2.2 Query Relaxation Model

Given a triple pattern t, \(t'\) is a relaxed triple pattern obtained from t, denoted by \(t \prec t'\), if \(t' \ne t\) and over every RDF databases D for the given schema, \([[t]]_{D} \subseteq [[t']]_{D}\). A relaxation rule is a rewrite rule such that its application to a triple pattern results in a relaxed triple pattern. In this paper, we consider the following relaxation rules (sc and sp are respectively the shorter names for subClassOf and subPropertyOf):

  • Class relaxation (R1). \((s,\ type,\ c_1) \Rightarrow (s,\ type,\ c_2)\) if \((c_1,\ sc,\ c_2)\).

  • Property relaxation (R2). \((s,\ p_1,\ o) \Rightarrow (s,\ p_2,\ o)\) if \((p_1,\ sp,\ p_2)\).

  • Constant to variable relaxation (R3). If c is a constant occurring in t, then \(t \Rightarrow t'\) where \(t'\) is the triple obtained by replacing c by a variable \(v \notin var(t)\).
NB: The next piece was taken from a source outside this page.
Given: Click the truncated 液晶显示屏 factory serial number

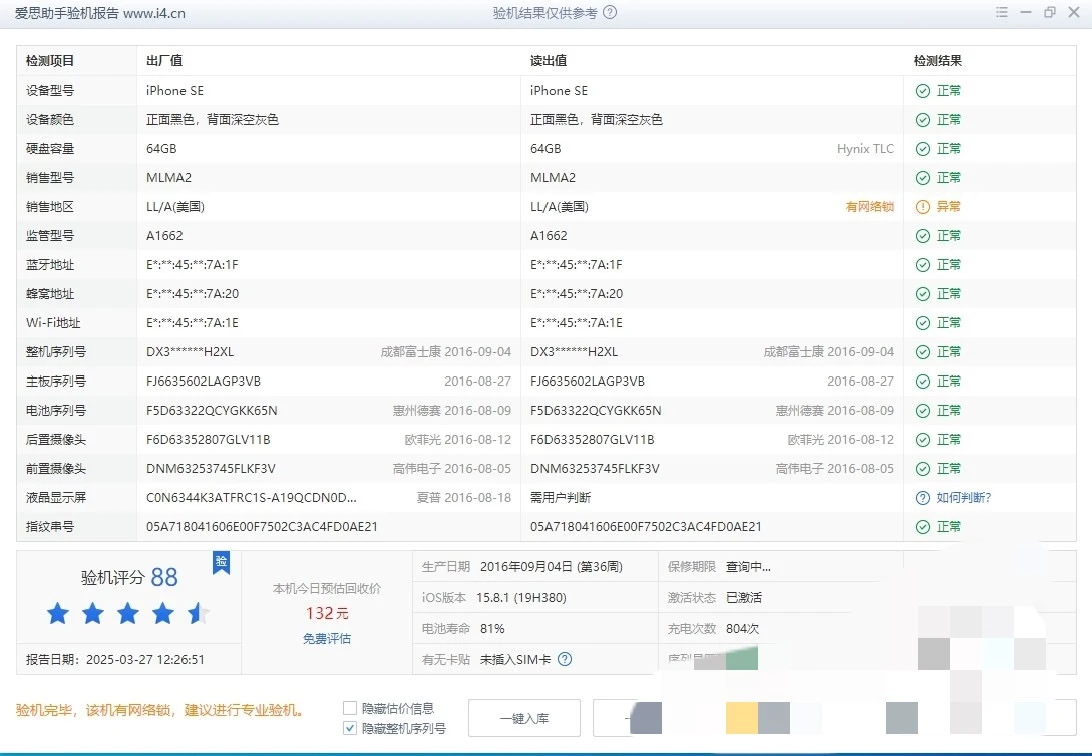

Given a triple pattern \(t = (s,\ p,\ o)\) and its relaxed triple pattern \(t' = (s',\ p',\ o')\), the similarity between t and \(t'\) can be defined as follows [5]:

$$\begin{aligned} Sim(t, t') = \frac{1}{3} * Sim(s, s') + \frac{1}{3} * Sim(p, p') + \frac{1}{3} * Sim(o, o') \end{aligned}$$

We use the following similarity measures for the considered relaxation rules:

  • If c is a subclass of \(c'\), \(Sim(c, c') = \frac{IC(c')}{IC(c)} \) where \(IC(c) = -log Pr(c)\) and \(Pr(c) = \frac{|Instances(c)|}{|Instances|}\) (Instances(c) is the set of instances of c and Instances the set of all instances of the RDF database).

  • If p is a subproperty of \(p'\), \(Sim(p, p') = \frac{IC(p')}{IC(p)} \) where \(IC(p) = -log Pr(p)\) and \(Pr(p) = \frac{|Triples(p)|}{|Triples|} \) (Triples(p) is the set of triples concerning p and Triples the set of all triples of the RDF database).

  • If c is a constant and v a variable, \(Sim(c, v) = 0\).

Given a user query \( Q = t_{1} \wedge \cdots \wedge t_{n} \) and a query \(Q' = t'_{1} \wedge \cdots \wedge t'_{n} \), \(Q'\) is a relaxed query of Q, denoted by \(Q \prec Q'\), if (i) for each triple pattern \(t_{i}\), \( t_{i} \preceq t'_i\) (either \(t_i = t'_{i}\) or \(t_{i} \prec t'_{i}\)) and (ii) for at least one triple pattern \(t_{j}\), \(t_{j} \prec t'_{j}\). Figure 1 presents an example of a relaxed query \(Q'\) of \(Q = t_1 \wedge t_2 \wedge t_3 \wedge t_4\) with their MFSs. In this example \(t_3^{(1)}\) is a relaxed triple pattern of \(t_3\).

Fig. 1.
figure 1

Example of a relaxed query of Q

As for the similarity between a query Q and its relaxed query \(Q'\), we use \( Sim(Q, Q') = \prod _{i=1}^n Sim(t_i, t_i') \). Let D be an RDF database, if \(\mu \in [[Q']]_D\) and \(\mu \notin [[Q]]_D\), then \(\mu \) is an approximate answer of Q. The approximate answers are ranked thanks to a score defined by: \(Score(\mu , Q) = \{ \ max(Sim(Q,Q')) \ | \ Q \prec Q' \wedge \mu \in [[Q']]_D \ \}\).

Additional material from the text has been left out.